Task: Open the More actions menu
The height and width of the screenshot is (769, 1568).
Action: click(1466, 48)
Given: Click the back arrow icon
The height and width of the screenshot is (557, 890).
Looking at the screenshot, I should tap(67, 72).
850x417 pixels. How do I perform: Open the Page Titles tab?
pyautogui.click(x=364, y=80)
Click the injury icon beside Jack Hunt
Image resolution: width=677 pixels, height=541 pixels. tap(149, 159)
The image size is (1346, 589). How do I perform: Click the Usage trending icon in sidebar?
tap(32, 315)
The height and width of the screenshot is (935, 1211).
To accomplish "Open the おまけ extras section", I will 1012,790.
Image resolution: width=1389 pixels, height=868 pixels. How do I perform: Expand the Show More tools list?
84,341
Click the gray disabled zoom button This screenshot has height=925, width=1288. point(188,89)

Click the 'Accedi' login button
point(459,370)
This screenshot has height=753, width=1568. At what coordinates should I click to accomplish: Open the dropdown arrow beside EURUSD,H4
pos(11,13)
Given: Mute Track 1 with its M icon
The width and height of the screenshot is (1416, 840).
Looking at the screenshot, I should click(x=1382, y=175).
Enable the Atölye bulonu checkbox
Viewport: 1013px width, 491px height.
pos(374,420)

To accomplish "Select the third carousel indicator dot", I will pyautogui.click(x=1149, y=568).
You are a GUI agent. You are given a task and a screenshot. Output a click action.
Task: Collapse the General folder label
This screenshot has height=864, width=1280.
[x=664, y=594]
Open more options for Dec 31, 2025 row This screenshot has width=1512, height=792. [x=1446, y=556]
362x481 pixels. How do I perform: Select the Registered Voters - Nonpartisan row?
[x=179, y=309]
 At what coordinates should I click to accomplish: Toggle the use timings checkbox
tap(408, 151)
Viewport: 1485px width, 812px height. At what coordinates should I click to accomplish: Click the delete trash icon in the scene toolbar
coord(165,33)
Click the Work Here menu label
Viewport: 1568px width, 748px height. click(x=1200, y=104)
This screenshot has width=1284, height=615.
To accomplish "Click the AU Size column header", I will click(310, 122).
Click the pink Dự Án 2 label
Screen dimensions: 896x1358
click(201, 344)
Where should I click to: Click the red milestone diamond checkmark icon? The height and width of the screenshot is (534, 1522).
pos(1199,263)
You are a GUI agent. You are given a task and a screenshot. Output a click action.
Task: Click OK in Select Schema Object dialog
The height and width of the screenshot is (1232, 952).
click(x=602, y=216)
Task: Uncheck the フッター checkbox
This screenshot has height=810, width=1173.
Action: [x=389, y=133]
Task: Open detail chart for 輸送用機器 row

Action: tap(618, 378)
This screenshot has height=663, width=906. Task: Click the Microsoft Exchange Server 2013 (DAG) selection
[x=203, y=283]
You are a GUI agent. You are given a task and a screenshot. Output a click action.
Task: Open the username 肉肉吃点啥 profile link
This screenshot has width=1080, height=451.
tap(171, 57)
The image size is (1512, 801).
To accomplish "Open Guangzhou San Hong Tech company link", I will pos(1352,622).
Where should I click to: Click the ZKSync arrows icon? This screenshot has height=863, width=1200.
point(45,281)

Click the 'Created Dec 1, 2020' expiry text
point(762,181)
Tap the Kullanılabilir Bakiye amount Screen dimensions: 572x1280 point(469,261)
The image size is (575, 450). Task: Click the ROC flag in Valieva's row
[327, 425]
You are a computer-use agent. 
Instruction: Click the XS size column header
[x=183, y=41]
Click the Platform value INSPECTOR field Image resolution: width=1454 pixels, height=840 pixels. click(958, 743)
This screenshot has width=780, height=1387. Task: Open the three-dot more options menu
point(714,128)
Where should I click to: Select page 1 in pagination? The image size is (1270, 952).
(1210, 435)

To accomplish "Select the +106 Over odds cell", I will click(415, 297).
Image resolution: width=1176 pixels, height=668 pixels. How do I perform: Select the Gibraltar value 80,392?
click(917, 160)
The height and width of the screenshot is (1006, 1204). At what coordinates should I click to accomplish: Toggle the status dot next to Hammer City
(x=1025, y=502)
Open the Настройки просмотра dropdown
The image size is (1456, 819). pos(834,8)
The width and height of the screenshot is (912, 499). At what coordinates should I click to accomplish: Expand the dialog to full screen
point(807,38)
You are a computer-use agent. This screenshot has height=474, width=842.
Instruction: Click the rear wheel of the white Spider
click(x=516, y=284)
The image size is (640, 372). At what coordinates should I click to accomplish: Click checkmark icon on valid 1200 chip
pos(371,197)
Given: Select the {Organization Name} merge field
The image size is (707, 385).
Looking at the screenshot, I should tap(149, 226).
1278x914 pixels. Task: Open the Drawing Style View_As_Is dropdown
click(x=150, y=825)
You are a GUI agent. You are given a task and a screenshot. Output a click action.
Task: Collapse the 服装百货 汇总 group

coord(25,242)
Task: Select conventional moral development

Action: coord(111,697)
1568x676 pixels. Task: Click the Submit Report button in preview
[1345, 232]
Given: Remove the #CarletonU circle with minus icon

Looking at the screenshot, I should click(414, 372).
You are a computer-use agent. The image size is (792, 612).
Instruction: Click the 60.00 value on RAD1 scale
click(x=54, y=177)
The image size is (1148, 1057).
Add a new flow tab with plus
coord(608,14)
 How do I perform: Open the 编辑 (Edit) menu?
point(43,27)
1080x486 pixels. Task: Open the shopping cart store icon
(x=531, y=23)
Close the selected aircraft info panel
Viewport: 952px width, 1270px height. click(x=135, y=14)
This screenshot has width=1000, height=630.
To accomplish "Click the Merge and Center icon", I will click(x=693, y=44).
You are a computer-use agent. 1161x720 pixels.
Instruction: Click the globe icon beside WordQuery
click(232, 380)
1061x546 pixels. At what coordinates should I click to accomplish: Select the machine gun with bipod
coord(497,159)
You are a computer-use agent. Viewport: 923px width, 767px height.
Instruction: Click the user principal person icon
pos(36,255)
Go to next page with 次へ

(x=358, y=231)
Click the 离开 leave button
# # #
(Your goal) Rewrite all of the records above, replacing "How do I perform:" with "How can I do:" wherever it appears and keeping everything else the same.

(Result of this task)
Task: Open the More actions menu
The height and width of the screenshot is (769, 1568).
Action: click(1466, 48)
Given: Click the back arrow icon
The height and width of the screenshot is (557, 890).
Looking at the screenshot, I should tap(67, 72).
850x417 pixels. How can I do: Open the Page Titles tab?
pyautogui.click(x=364, y=80)
Click the injury icon beside Jack Hunt
Image resolution: width=677 pixels, height=541 pixels. tap(149, 159)
The image size is (1346, 589). How can I do: Click the Usage trending icon in sidebar?
tap(32, 315)
The height and width of the screenshot is (935, 1211).
To accomplish "Open the おまけ extras section", I will 1012,790.
Image resolution: width=1389 pixels, height=868 pixels. How can I do: Expand the Show More tools list?
84,341
Click the gray disabled zoom button This screenshot has height=925, width=1288. point(188,89)

Click the 'Accedi' login button
point(459,370)
This screenshot has height=753, width=1568. At what coordinates should I click to accomplish: Open the dropdown arrow beside EURUSD,H4
pos(11,13)
Given: Mute Track 1 with its M icon
The width and height of the screenshot is (1416, 840).
Looking at the screenshot, I should click(x=1382, y=175).
Enable the Atölye bulonu checkbox
Viewport: 1013px width, 491px height.
pos(374,420)

To accomplish "Select the third carousel indicator dot", I will pyautogui.click(x=1149, y=568).
You are a GUI agent. You are given a task and a screenshot. Output a click action.
Task: Collapse the General folder label
This screenshot has height=864, width=1280.
[x=664, y=594]
Open more options for Dec 31, 2025 row This screenshot has width=1512, height=792. [x=1446, y=556]
362x481 pixels. How can I do: Select the Registered Voters - Nonpartisan row?
[x=179, y=309]
 At what coordinates should I click to accomplish: Toggle the use timings checkbox
tap(408, 151)
Viewport: 1485px width, 812px height. At what coordinates should I click to accomplish: Click the delete trash icon in the scene toolbar
coord(165,33)
Click the Work Here menu label
Viewport: 1568px width, 748px height. click(x=1200, y=104)
This screenshot has width=1284, height=615.
To accomplish "Click the AU Size column header", I will click(310, 122).
Click the pink Dự Án 2 label
Screen dimensions: 896x1358
click(201, 344)
Where should I click to: Click the red milestone diamond checkmark icon? The height and width of the screenshot is (534, 1522).
pos(1199,263)
You are a GUI agent. You are given a task and a screenshot. Output a click action.
Task: Click OK in Select Schema Object dialog
The height and width of the screenshot is (1232, 952).
click(x=602, y=216)
Task: Uncheck the フッター checkbox
This screenshot has height=810, width=1173.
Action: [x=389, y=133]
Task: Open detail chart for 輸送用機器 row

Action: tap(618, 378)
This screenshot has height=663, width=906. Task: Click the Microsoft Exchange Server 2013 (DAG) selection
[x=203, y=283]
You are a GUI agent. You are given a task and a screenshot. Output a click action.
Task: Open the username 肉肉吃点啥 profile link
This screenshot has width=1080, height=451.
tap(171, 57)
The image size is (1512, 801).
To accomplish "Open Guangzhou San Hong Tech company link", I will pos(1352,622).
Where should I click to: Click the ZKSync arrows icon? This screenshot has height=863, width=1200.
point(45,281)

Click the 'Created Dec 1, 2020' expiry text
point(762,181)
Tap the Kullanılabilir Bakiye amount Screen dimensions: 572x1280 point(469,261)
The image size is (575, 450). Task: Click the ROC flag in Valieva's row
[327, 425]
You are a computer-use agent. 
Instruction: Click the XS size column header
[x=183, y=41]
Click the Platform value INSPECTOR field Image resolution: width=1454 pixels, height=840 pixels. click(958, 743)
This screenshot has width=780, height=1387. Task: Open the three-dot more options menu
point(714,128)
Where should I click to: Select page 1 in pagination? The image size is (1270, 952).
(1210, 435)

To accomplish "Select the +106 Over odds cell", I will click(415, 297).
Image resolution: width=1176 pixels, height=668 pixels. How can I do: Select the Gibraltar value 80,392?
click(917, 160)
The height and width of the screenshot is (1006, 1204). At what coordinates should I click to accomplish: Toggle the status dot next to Hammer City
(x=1025, y=502)
Open the Настройки просмотра dropdown
The image size is (1456, 819). pos(834,8)
The width and height of the screenshot is (912, 499). At what coordinates should I click to accomplish: Expand the dialog to full screen
point(807,38)
You are a computer-use agent. This screenshot has height=474, width=842.
Instruction: Click the rear wheel of the white Spider
click(x=516, y=284)
The image size is (640, 372). At what coordinates should I click to accomplish: Click checkmark icon on valid 1200 chip
pos(371,197)
Given: Select the {Organization Name} merge field
The image size is (707, 385).
Looking at the screenshot, I should tap(149, 226).
1278x914 pixels. Task: Open the Drawing Style View_As_Is dropdown
click(x=150, y=825)
You are a GUI agent. You are given a task and a screenshot. Output a click action.
Task: Collapse the 服装百货 汇总 group

coord(25,242)
Task: Select conventional moral development

Action: coord(111,697)
1568x676 pixels. Task: Click the Submit Report button in preview
[1345, 232]
Given: Remove the #CarletonU circle with minus icon

Looking at the screenshot, I should click(414, 372).
You are a computer-use agent. The image size is (792, 612).
Instruction: Click the 60.00 value on RAD1 scale
click(x=54, y=177)
The image size is (1148, 1057).
Add a new flow tab with plus
coord(608,14)
 How can I do: Open the 编辑 (Edit) menu?
point(43,27)
1080x486 pixels. Task: Open the shopping cart store icon
(x=531, y=23)
Close the selected aircraft info panel
Viewport: 952px width, 1270px height. click(x=135, y=14)
This screenshot has width=1000, height=630.
To accomplish "Click the Merge and Center icon", I will click(x=693, y=44).
You are a computer-use agent. 1161x720 pixels.
Instruction: Click the globe icon beside WordQuery
click(232, 380)
1061x546 pixels. At what coordinates should I click to accomplish: Select the machine gun with bipod
coord(497,159)
You are a computer-use agent. Viewport: 923px width, 767px height.
Instruction: Click the user principal person icon
pos(36,255)
Go to next page with 次へ

(x=358, y=231)
Click the 离开 leave button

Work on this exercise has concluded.